1. Under the facts of this case the judge of the superior court did not err in authorizing the guardian of a minor to enter into a contract for a 66-year lease of the ward's farm, together with a provision for an option by the lessee to purchase the farm for the price of $20 per acre.
Confronted with the mounting losses from the management of the estate of her six-year-old daughter and ward, Alice Virginia Youmans, which consisted of approximately sixteen hundred fifty (1,650) acres of land in Burke County, Georgia, Virginia V. Youmans on October 20, 1953, petitioned the Superior Court of Richmond County, Georgia, for permission to grant a lease of 66 years and an option to purchase the land to Union Bag and Paper Corporation, corporate predecessor of Union Camp Corporation. She set forth in detail in her petition, brought under the provisions of Sections 49-203, 49-204 of the Code of 1933 as amended by an Act of the General Assembly of Georgia, approved on February 10, 1953 (Ga. L. 1953, pp. 44-46) the reasons for the proposed lease and option to purchase and its purpose to invest and reinvest the proceeds for the benefit of her ward.
The Honorable F. Frederick Kennedy, Judge of the Superior Court, Augusta Circuit, considered the petition. He directed publication once each week for four weeks of the required notice of intention to present the petition for final hearing and service of the proceedings upon the next of kin of Alice V. Youmans, Alice H. Videtto, and upon the guardian ad litem, whom he designated to be Charles A. Youmans, the father of Alice Virginia Youmans, provided he accepted the appointment. He set the final hearing on the petition for the 19th day of November before the Honorable G. C. Anderson, Judge of the First Division in Augusta, Georgia.
The directions of the court were carried out. Mr. Charles A. You mans accepted the designation and acknowledged service as guardian ad litem on November 6, 1953. Mrs. Alice M. Videtto, as the grandmother and nearest of kin of Alice Virginia Youmans, acknowledged service on November 6, 1953. The notice of intention to present the petition was duly published for four weeks in the official organs of Richmond and of Burke County, Georgia, wherein the land was situated.

Records drawn from a collection

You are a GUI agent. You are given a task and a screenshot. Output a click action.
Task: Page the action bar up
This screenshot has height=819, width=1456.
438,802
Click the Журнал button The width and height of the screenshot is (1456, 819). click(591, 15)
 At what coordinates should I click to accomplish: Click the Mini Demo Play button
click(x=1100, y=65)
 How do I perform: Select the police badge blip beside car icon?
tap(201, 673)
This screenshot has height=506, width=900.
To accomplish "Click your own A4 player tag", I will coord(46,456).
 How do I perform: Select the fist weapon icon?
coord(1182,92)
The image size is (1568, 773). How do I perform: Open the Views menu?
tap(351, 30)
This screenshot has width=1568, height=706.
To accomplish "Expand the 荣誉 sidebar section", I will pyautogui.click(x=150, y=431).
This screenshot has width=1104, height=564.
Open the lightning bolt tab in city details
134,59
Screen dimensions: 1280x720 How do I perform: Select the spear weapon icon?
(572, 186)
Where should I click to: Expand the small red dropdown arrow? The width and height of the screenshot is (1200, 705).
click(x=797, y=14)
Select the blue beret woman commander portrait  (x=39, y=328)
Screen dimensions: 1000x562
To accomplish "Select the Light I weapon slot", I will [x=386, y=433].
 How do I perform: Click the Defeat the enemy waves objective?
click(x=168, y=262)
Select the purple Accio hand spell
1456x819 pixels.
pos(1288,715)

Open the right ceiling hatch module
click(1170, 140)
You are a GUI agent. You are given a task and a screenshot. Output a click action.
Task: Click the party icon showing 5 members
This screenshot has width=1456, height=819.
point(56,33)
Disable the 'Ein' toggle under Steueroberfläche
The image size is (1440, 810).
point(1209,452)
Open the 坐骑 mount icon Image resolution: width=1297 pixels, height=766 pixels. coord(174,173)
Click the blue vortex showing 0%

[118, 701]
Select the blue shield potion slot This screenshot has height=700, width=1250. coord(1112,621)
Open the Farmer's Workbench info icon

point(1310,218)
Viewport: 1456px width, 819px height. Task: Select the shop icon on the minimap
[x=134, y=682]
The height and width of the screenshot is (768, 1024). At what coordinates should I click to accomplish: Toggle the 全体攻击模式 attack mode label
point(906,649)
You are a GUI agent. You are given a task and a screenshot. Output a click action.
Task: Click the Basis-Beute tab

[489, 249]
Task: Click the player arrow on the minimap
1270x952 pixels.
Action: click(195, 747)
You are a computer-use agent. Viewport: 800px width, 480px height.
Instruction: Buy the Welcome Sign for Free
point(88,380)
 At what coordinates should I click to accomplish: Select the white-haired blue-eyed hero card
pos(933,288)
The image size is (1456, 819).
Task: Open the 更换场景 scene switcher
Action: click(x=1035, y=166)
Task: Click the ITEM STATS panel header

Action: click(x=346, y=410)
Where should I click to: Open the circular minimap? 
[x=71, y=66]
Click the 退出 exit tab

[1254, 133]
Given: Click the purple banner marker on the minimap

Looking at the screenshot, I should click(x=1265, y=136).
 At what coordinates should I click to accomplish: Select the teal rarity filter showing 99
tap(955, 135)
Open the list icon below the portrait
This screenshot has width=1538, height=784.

_WHAT TO WORK ON_:
[1] Reproduce, word for word, the part of the lease case text that begins with the words "The Honorable F." and ends with "in Augusta, Georgia.".
[2] Quote exactly the lines of the records that begin with the line containing "Open the 坐骑" and continue through the end of the records.
The lease case text and the records are unrelated to each other.

_RESPONSES_:
[1]
The Honorable F. Frederick Kennedy, Judge of the Superior Court, Augusta Circuit, considered the petition. He directed publication once each week for four weeks of the required notice of intention to present the petition for final hearing and service of the proceedings upon the next of kin of Alice V. Youmans, Alice H. Videtto, and upon the guardian ad litem, whom he designated to be Charles A. Youmans, the father of Alice Virginia Youmans, provided he accepted the appointment. He set the final hearing on the petition for the 19th day of November before the Honorable G. C. Anderson, Judge of the First Division in Augusta, Georgia.

[2]
Open the 坐骑 mount icon Image resolution: width=1297 pixels, height=766 pixels. coord(174,173)
Click the blue vortex showing 0%

[118, 701]
Select the blue shield potion slot This screenshot has height=700, width=1250. coord(1112,621)
Open the Farmer's Workbench info icon

point(1310,218)
Viewport: 1456px width, 819px height. Task: Select the shop icon on the minimap
[x=134, y=682]
The height and width of the screenshot is (768, 1024). At what coordinates should I click to accomplish: Toggle the 全体攻击模式 attack mode label
point(906,649)
You are a GUI agent. You are given a task and a screenshot. Output a click action.
Task: Click the Basis-Beute tab

[489, 249]
Task: Click the player arrow on the minimap
1270x952 pixels.
Action: click(195, 747)
You are a computer-use agent. Viewport: 800px width, 480px height.
Instruction: Buy the Welcome Sign for Free
point(88,380)
 At what coordinates should I click to accomplish: Select the white-haired blue-eyed hero card
pos(933,288)
The image size is (1456, 819).
Task: Open the 更换场景 scene switcher
Action: click(x=1035, y=166)
Task: Click the ITEM STATS panel header

Action: click(x=346, y=410)
Where should I click to: Open the circular minimap? 
[x=71, y=66]
Click the 退出 exit tab

[1254, 133]
Given: Click the purple banner marker on the minimap

Looking at the screenshot, I should click(x=1265, y=136).
 At what coordinates should I click to accomplish: Select the teal rarity filter showing 99
tap(955, 135)
Open the list icon below the portrait
This screenshot has width=1538, height=784.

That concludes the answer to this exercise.